* **Work to complete**:
Convert the stretch of the records that opens with the line containing "has width=850, height=1052." and closes with the line containing "coordinates (317, 78)." into a JSON list of strings, one string per line with both end lines included and blank lines left out.

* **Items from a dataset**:
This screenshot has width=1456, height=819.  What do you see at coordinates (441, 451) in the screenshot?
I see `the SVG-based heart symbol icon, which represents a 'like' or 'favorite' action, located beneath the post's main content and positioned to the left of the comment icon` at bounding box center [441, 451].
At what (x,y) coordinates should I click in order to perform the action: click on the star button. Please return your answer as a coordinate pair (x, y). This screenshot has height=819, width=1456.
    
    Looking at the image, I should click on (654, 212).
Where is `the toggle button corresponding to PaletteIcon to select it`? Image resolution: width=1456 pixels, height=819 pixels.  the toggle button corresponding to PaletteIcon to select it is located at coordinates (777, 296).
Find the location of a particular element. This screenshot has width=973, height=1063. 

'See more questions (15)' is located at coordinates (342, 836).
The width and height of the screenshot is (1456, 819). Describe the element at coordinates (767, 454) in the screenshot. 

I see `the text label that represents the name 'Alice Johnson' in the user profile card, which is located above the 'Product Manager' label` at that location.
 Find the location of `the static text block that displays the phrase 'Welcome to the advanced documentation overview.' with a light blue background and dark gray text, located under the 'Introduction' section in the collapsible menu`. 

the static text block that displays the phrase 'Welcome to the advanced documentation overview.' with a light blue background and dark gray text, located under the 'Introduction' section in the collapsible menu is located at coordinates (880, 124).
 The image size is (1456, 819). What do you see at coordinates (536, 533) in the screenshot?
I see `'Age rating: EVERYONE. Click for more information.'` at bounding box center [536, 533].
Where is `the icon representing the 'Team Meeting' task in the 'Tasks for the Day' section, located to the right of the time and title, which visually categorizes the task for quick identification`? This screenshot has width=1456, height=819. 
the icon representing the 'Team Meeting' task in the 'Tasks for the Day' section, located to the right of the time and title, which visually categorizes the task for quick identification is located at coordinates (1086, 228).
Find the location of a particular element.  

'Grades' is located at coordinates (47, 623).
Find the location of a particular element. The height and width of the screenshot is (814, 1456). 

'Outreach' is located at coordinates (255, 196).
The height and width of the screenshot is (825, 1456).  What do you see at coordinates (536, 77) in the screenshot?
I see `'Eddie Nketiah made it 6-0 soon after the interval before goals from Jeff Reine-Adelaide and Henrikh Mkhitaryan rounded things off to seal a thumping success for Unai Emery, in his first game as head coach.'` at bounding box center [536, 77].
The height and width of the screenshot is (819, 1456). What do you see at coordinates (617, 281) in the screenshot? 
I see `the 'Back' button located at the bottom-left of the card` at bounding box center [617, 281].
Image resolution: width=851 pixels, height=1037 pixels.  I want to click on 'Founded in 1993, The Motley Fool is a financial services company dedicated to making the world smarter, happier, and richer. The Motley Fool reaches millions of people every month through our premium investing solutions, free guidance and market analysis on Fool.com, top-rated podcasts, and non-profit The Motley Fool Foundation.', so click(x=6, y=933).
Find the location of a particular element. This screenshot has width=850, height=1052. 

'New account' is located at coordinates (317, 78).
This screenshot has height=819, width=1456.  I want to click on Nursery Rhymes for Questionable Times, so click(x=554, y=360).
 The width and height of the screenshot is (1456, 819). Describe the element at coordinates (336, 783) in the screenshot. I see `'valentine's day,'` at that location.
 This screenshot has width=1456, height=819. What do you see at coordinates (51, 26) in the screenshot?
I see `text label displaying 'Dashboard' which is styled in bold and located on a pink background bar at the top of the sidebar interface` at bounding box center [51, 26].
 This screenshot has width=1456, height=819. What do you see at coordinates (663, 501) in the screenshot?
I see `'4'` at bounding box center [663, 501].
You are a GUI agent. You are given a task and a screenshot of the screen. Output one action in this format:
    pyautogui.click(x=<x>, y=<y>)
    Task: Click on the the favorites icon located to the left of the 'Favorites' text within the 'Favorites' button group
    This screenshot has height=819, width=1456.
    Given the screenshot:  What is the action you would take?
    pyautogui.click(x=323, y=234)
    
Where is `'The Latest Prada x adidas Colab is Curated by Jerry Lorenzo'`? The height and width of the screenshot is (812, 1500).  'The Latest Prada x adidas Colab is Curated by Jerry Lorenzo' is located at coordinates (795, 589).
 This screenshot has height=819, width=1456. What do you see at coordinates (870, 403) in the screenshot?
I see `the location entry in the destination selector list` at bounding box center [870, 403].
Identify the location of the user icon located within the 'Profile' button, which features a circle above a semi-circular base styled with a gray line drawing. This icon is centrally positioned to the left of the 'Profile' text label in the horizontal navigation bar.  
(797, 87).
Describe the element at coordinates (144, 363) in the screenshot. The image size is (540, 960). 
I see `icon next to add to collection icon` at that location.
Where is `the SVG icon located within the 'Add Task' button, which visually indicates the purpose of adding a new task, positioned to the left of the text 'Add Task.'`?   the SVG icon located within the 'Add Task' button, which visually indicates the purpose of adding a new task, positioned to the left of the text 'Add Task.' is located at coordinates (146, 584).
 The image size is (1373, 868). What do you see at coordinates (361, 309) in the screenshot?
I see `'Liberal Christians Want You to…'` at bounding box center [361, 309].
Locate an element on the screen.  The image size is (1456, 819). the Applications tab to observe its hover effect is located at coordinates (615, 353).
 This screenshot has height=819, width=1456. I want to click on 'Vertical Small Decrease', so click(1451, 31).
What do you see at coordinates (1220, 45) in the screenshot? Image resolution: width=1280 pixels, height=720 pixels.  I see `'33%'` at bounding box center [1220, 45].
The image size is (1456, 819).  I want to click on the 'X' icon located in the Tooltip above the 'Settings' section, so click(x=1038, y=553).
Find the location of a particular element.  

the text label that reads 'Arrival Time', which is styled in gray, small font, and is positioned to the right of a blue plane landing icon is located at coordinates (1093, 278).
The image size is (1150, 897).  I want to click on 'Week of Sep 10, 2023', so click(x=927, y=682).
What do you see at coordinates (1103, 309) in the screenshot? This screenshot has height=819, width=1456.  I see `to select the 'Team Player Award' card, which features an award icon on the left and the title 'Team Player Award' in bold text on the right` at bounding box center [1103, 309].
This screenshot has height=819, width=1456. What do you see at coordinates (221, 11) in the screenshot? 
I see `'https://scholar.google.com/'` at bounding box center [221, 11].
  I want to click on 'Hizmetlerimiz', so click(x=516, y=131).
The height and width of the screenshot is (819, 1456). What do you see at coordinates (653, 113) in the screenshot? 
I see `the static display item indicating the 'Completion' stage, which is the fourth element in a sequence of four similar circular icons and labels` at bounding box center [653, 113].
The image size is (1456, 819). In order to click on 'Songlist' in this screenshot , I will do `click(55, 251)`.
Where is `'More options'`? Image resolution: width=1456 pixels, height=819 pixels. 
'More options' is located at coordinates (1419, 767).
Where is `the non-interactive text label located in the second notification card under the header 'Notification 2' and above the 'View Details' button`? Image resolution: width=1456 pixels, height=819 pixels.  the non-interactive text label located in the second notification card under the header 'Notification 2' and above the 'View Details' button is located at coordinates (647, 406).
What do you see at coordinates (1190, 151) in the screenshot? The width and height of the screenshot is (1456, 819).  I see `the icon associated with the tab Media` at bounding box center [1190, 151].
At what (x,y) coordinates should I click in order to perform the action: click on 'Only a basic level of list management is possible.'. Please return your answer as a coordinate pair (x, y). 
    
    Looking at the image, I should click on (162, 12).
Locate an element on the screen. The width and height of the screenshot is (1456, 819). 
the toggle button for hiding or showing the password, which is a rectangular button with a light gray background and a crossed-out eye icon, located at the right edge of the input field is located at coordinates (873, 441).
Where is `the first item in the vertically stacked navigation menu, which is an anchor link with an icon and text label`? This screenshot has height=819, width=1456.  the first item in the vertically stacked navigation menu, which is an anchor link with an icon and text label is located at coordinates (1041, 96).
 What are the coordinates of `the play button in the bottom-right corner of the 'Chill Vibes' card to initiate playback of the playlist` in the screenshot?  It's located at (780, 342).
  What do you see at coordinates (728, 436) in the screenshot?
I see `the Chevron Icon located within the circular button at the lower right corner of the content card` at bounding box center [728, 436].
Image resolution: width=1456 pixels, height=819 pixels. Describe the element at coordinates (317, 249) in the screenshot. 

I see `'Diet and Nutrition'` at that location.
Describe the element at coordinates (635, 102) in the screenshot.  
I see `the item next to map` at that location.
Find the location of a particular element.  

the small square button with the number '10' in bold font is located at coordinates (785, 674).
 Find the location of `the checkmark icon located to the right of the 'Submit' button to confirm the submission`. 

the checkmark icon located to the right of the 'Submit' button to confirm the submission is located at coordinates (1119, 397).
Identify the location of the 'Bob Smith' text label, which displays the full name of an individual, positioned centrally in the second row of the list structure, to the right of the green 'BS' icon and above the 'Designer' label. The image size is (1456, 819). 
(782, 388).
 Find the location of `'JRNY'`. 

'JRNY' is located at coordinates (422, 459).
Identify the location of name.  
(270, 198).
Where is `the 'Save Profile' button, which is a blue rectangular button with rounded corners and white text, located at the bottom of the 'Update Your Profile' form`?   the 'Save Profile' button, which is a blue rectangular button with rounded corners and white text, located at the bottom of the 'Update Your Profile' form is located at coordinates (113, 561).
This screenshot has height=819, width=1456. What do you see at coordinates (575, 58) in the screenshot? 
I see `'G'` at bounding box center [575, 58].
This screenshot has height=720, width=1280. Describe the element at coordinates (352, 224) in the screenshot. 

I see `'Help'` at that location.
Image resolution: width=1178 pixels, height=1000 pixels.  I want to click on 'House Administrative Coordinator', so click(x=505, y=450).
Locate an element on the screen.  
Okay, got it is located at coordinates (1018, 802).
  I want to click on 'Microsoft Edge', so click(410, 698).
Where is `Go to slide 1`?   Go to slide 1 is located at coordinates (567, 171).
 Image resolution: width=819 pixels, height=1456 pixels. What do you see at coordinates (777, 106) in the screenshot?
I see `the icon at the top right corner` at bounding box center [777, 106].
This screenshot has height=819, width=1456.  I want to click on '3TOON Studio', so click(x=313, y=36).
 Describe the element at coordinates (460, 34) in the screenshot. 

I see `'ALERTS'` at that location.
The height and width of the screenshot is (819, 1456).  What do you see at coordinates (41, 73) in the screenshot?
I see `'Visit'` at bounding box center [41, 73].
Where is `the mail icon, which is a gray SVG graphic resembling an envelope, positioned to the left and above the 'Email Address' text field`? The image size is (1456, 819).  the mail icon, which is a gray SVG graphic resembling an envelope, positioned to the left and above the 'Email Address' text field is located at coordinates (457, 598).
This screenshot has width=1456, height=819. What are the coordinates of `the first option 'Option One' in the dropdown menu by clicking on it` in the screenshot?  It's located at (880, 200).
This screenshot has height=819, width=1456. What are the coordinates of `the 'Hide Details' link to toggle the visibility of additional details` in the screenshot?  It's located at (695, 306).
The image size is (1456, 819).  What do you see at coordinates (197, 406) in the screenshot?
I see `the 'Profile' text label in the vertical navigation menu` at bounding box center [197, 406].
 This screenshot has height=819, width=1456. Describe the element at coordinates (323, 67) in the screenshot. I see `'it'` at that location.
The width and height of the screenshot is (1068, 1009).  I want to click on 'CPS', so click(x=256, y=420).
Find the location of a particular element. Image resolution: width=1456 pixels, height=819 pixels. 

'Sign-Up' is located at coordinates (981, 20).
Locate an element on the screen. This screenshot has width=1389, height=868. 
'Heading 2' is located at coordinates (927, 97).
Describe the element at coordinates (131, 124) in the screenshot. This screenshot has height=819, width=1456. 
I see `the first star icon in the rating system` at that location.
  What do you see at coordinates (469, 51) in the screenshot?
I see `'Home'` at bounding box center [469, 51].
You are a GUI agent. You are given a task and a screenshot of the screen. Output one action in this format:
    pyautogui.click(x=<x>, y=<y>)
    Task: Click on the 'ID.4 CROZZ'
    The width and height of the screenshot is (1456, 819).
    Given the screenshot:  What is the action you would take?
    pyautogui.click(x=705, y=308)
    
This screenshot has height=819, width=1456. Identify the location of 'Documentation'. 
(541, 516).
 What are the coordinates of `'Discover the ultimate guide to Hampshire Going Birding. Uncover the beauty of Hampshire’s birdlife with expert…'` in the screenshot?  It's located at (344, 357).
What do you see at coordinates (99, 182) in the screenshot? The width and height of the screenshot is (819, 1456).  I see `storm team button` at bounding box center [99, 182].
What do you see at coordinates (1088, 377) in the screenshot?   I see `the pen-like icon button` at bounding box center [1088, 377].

* **Answer to the exercise**:
[
  "Find the location of a particular element. This screenshot has width=850, height=1052. ",
  "'New account' is located at coordinates (317, 78)."
]